Pivot to DoD-Wide governance

At its core, implementation of JADC2 presents a cultural social engineering problem that can only be solved with a DoD-wide governance approach that retains flexibility for the services. What we have now is industrial age acquisition for the information age; we know how to buy standalone kinetic platforms like ships, aircraft and tanks, but integration remains an afterthought as separate services make purchases individually and compete for resources. Under this model, technology and tools are stitched together after the fact.

What we need is an enterprise and joint force vision that centers on joint design, purchasing solutions that have integrated APIs. Rather than skepticism when it comes to risk and dependence on external systems, we must modernize our acquisition force to buy, build — and trust — joint systems.

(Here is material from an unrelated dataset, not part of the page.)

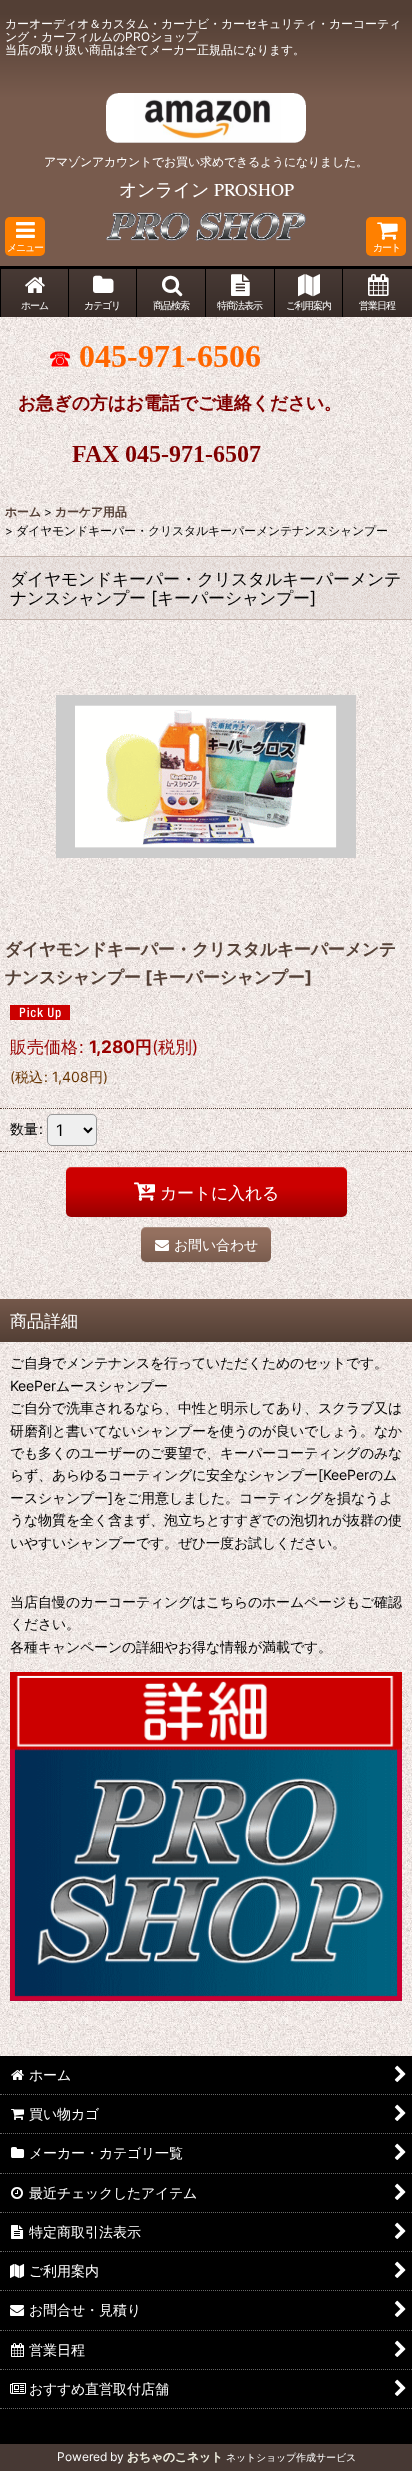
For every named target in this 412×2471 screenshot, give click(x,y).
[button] (25, 236)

Making integration a design paradigm, and not just an “IT effort,” will require a pivot in acquisition strategy. This won’t happen without top down, binding guidance from the secretary of defense that puts new API standards and governance in place. Success will also be dependent on having a DoD Mission/Solution architect, whose primary focus is ensuring the systems function seamlessly together across joint mission threads.

Develop a new API standard

One main reason predecessors to JADC2 weren’t successful is because it’s simply not possible to have a single, comprehensive standard that meets all service requirements at once. DoD has tried that before (e.g., DODi 8320.X) and we must avoid repeating history. The answer lies in embracing each services’ differentiators, while aligning on a viable standard of information exchange based on mission or functional areas.

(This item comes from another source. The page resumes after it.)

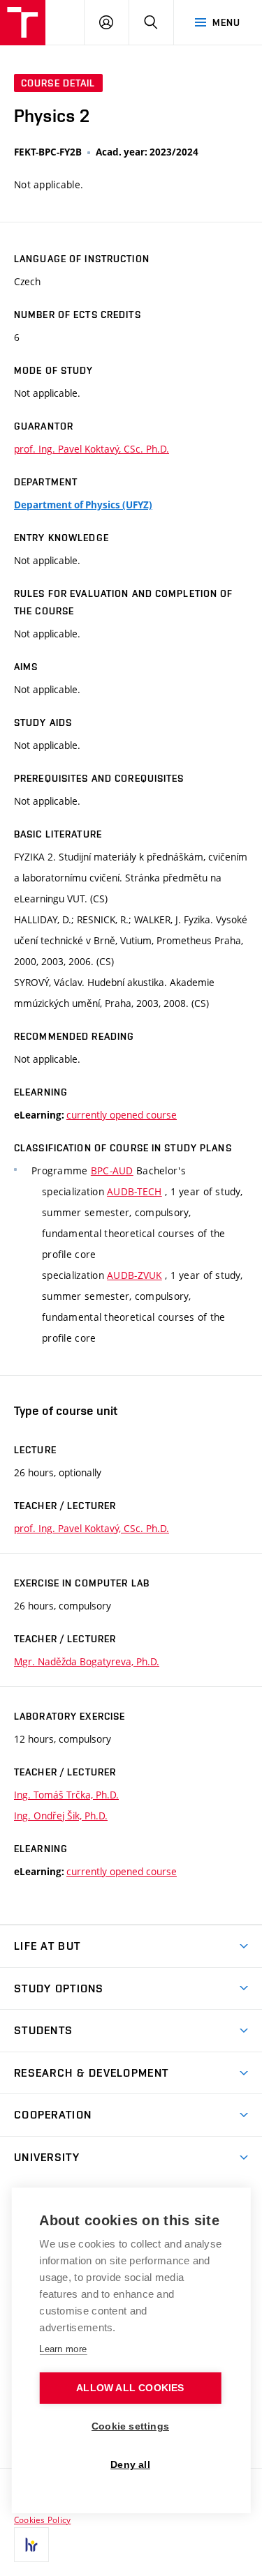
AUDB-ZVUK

The DoD must uncover the minimum viable data that must move between services, and then set the API standards for that. This would enable each branch to still operate separately but maintain the ability to plug in and retrieve data from the broader network, by leveraging an open set of APIs and a joint data layer.

A good comparison here is the home entertainment industry. While there are many different offerings and vendors, there is a standard HDMI that all vendors can plug into as the data exchange standard. This is the type of interoperability that is needed to join military systems and enable the free flow of information.

We need to be realistic about how much cultural change we can make all at once. This focus on the minimum viable standard allows each part of the military to maintain their own solutions for their unique needs, while still allowing connection for joint missions. A recent successful example of this is the Army’s Rainmaker Common Data Fabric prototype, which seamlessly connected the Air Force’s F-35 data with the Army’s tactical edge leveraging an API-driven connection.

Incentivize “thinking joint”

Changing the culture around IT acquisition and usage will require incentives. The DoD must incentivize joint exercises where the services come together to test these new integrations and give feedback. Incentivizing the services to prioritize this can be solved by providing financial support. For example, if $100-$200 million of RDT&E funding at the DoD level was dedicated to joint exercises, the services would be incentivized to test together and use this new minimum viable standard, because they wouldn’t have to deplete their own budgets. It’s also a matter of investing in joint acquisition training to help shift traditional mindsets around IT and acquisition spending. Again, this is not a net concept. When the internet was evolving, vendors would participate in TCP-Interop which gave them the certification to be network compliant.

Innovate to support the warfighter

In making these internal changes, it’s important to keep the “why” that underlies JADC2 front and center. The future fight transcends service and acquisition boundaries in the form of joint mission threads.  JADC2 is designed to aid the warfighter on the front lines, who is facing the “fog of war.” Armed with insights from JADC2, they would be more lethal, with improved chances of survival.

A top-down cultural transformation combined with a bottom up “internet-like” design, that in turn enables JADC2, is the only way to support those men and women fighting at the edge and dominate the digital battlespace.

Greg Wenzel is executive vice president at Booz Allen.